START Data for the task
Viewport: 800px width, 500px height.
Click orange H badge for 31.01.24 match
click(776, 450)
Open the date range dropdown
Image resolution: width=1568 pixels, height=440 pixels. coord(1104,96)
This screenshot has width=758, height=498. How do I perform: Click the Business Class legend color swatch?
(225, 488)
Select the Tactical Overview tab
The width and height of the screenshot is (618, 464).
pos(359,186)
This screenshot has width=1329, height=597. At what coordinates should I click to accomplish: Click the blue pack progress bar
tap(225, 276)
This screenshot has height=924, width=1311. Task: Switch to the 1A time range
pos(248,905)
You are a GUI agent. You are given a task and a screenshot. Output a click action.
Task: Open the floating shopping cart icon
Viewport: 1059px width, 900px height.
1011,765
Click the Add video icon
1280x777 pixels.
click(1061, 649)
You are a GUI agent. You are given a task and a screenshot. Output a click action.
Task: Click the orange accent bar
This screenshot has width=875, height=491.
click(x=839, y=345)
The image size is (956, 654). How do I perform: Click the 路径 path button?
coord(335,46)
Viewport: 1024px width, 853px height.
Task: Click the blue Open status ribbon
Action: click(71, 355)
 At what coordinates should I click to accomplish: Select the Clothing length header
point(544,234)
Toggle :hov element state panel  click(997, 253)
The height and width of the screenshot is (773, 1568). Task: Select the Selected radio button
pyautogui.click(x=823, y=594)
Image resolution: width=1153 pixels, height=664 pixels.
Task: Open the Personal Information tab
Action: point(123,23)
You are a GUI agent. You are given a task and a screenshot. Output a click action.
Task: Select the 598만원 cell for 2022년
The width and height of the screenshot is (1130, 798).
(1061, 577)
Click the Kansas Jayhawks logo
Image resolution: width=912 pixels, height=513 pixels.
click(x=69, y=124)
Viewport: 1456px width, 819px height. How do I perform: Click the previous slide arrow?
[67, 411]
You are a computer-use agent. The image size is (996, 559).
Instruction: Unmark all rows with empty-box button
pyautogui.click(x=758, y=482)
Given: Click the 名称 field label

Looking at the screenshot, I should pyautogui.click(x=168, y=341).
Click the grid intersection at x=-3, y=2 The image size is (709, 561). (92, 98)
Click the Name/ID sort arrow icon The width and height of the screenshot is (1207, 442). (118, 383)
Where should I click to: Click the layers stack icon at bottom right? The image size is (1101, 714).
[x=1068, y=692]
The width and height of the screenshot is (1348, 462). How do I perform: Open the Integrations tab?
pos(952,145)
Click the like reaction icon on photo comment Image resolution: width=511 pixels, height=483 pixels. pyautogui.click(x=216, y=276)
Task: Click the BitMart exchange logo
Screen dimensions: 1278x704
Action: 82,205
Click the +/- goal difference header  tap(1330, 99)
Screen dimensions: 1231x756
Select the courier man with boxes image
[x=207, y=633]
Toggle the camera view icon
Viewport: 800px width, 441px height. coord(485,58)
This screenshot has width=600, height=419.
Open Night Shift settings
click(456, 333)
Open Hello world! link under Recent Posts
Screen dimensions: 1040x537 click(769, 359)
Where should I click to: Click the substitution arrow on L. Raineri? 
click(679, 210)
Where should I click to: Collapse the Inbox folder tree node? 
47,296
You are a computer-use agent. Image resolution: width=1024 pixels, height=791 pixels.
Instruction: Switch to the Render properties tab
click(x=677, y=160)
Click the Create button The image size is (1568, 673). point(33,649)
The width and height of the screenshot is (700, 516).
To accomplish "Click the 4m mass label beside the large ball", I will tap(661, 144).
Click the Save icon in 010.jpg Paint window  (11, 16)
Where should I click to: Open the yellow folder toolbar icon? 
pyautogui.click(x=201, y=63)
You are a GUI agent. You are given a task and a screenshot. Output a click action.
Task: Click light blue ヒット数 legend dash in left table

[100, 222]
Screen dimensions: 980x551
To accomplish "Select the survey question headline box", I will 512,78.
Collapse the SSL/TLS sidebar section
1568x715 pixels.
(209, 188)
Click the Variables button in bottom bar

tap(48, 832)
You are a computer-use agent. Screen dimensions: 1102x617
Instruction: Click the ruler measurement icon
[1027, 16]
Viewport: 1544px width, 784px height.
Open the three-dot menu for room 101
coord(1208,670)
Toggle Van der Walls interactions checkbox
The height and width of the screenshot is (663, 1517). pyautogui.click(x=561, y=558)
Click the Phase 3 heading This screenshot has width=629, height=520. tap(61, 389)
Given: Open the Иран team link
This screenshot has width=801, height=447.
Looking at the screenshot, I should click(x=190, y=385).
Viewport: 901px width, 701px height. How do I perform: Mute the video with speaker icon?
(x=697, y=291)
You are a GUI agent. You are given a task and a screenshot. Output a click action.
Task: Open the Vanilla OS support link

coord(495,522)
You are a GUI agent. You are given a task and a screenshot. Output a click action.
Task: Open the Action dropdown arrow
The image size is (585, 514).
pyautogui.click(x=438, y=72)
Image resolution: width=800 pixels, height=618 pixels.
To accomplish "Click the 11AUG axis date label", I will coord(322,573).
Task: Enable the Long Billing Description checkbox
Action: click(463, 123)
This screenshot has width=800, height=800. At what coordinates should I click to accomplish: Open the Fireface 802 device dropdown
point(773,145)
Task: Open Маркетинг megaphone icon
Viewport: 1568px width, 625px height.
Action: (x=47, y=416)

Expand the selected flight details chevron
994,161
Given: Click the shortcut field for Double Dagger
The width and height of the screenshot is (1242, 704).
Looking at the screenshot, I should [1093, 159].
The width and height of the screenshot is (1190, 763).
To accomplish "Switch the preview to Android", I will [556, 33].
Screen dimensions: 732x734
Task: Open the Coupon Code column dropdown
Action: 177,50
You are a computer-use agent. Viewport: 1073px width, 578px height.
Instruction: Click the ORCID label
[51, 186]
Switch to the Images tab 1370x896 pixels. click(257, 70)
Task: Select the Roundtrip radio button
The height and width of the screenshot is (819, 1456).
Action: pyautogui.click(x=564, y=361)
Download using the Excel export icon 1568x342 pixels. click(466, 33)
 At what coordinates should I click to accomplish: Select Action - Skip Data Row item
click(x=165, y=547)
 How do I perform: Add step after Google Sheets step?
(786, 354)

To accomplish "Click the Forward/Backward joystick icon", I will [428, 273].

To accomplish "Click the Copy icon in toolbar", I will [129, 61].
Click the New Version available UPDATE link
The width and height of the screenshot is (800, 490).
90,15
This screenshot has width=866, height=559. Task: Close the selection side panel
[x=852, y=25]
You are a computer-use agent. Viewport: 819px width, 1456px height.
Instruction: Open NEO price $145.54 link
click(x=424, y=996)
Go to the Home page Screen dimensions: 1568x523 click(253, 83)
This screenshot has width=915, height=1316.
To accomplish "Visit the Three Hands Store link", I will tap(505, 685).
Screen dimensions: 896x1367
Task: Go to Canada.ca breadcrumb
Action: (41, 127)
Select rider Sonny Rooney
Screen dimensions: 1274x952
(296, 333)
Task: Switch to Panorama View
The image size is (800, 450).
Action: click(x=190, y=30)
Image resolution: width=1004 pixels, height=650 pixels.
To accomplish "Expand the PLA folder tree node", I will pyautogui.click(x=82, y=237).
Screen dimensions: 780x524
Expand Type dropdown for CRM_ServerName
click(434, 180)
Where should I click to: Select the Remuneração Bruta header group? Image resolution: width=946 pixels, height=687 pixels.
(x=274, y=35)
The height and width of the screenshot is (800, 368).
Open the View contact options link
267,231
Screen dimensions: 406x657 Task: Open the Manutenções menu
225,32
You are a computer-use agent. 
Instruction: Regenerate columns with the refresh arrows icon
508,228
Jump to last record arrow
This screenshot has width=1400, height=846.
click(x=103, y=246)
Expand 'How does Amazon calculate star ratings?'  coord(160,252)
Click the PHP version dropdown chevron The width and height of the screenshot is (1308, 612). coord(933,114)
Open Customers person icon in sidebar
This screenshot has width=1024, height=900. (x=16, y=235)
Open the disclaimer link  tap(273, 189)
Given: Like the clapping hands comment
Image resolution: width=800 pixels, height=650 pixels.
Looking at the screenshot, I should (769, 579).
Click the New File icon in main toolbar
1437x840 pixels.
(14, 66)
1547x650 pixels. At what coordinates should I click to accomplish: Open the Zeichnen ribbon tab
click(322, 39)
END Data for the task
* **Your instructions**: Quote every line of the records above, from the first down to the one holding "Task: Click the orange accent bar", exactly as written.

* **Exercise output**:
Viewport: 800px width, 500px height.
Click orange H badge for 31.01.24 match
click(776, 450)
Open the date range dropdown
Image resolution: width=1568 pixels, height=440 pixels. coord(1104,96)
This screenshot has width=758, height=498. How do I perform: Click the Business Class legend color swatch?
(225, 488)
Select the Tactical Overview tab
The width and height of the screenshot is (618, 464).
pos(359,186)
This screenshot has width=1329, height=597. At what coordinates should I click to accomplish: Click the blue pack progress bar
tap(225, 276)
This screenshot has height=924, width=1311. Task: Switch to the 1A time range
pos(248,905)
You are a GUI agent. You are given a task and a screenshot. Output a click action.
Task: Open the floating shopping cart icon
Viewport: 1059px width, 900px height.
1011,765
Click the Add video icon
1280x777 pixels.
click(1061, 649)
You are a GUI agent. You are given a task and a screenshot. Output a click action.
Task: Click the orange accent bar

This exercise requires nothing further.